Probabilistic and Bayesian methods suggest global population will reach about 11 billion by 2100. Stabilization, zero population growth, or population declines are not likely to occur in this century.
These projections come from an article in Foresight, which styles itself the International Journal of Applied Forecasting.
Here’s an exhibit from the article (“The United Nations Probabilistic Population Projections: An Introduction to Demographic Forecasting with Uncertainty”). If you can read through the haze in the reproduction, I found some interesting stuff (click to enlarge). Africa, for example, significantly approaches Asia in population – both with more than 4 billion persons.
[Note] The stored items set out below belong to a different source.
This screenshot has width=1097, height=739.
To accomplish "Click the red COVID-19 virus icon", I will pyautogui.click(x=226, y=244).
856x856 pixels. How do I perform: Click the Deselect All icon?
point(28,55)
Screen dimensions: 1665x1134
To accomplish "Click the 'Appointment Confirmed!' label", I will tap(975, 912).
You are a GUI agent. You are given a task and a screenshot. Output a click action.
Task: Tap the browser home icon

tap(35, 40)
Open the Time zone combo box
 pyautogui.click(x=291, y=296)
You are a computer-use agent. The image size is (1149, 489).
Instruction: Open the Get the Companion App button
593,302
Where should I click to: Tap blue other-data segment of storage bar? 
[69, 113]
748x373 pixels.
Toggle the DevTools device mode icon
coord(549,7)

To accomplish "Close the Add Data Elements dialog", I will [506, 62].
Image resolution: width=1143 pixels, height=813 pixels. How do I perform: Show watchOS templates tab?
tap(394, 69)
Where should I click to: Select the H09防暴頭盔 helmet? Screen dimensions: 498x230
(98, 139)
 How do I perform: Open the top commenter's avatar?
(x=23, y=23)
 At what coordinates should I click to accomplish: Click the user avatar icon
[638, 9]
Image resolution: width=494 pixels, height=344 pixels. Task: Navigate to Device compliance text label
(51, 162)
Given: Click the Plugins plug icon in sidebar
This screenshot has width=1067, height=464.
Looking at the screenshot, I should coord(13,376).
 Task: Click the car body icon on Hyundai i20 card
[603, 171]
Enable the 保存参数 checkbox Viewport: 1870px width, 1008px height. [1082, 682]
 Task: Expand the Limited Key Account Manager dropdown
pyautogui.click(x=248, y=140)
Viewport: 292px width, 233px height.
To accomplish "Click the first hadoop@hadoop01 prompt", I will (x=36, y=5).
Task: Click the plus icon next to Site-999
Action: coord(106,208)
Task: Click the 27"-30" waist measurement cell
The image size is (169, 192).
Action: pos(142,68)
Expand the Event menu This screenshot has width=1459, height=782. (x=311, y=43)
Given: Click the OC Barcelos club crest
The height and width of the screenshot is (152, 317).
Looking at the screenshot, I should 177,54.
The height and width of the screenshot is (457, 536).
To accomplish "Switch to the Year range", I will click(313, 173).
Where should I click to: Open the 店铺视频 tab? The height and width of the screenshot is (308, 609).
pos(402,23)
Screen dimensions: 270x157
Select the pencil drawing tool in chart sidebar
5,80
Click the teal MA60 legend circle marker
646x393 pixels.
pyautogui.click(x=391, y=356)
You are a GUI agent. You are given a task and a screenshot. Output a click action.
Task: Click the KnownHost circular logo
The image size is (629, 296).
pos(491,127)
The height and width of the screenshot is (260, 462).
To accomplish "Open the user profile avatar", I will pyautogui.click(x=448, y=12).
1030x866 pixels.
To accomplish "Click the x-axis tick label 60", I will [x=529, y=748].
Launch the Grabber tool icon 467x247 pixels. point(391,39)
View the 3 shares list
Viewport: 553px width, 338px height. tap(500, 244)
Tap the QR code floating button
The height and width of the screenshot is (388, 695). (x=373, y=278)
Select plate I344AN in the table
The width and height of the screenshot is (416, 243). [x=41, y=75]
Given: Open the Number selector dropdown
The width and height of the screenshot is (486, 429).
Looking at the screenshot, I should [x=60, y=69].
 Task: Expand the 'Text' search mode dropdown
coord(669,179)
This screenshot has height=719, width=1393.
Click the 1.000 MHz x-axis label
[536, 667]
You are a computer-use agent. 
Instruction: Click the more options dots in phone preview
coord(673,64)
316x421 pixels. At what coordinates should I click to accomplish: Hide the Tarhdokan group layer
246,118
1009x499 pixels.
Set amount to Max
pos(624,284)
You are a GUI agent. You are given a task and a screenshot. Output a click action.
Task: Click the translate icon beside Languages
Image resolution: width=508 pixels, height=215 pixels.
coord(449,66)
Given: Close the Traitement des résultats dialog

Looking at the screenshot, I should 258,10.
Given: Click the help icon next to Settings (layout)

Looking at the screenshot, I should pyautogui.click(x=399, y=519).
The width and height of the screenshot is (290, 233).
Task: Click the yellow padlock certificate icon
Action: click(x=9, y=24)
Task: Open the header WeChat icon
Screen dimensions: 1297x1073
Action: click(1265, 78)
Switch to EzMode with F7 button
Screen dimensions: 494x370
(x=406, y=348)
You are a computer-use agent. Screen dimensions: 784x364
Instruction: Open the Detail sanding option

China is projected to still have more people than India, and the population of Nigeria will be just short of one billion.
The projections are constructed with a cohort component projection method, which projects populations by sex and and five-year age groups based on possible future trajectories of fertility, mortality, and migration.
Traditionally, the UN produced deterministic population projections and point forecasts, supplemented with ranges based on scenarios.
In 2014, however, the United Nations issued its first probabilistic population projections that attempt to quantify the uncertainty of the forecasts.
In the probabilistic method, uncertainty is captured by building a large sample of future trajectories for population size and other demographic metrics. Median outcomes then are used for point forecasts.
A key aspect the methodology is predicting fertility rates by county.
There are three phases to fertility, high fertility Phase I, a phrase involving a steep decline, down to the Phase III – the post-fertility transition.
Most developed countries are in phase III. All countries have completed Phase I.
The article explains, more clearly than I have found heretofore, how probabilistic projections and Bayesian methods can be combined in population forecasting. Really one of the best, short treatments of the topic I have found.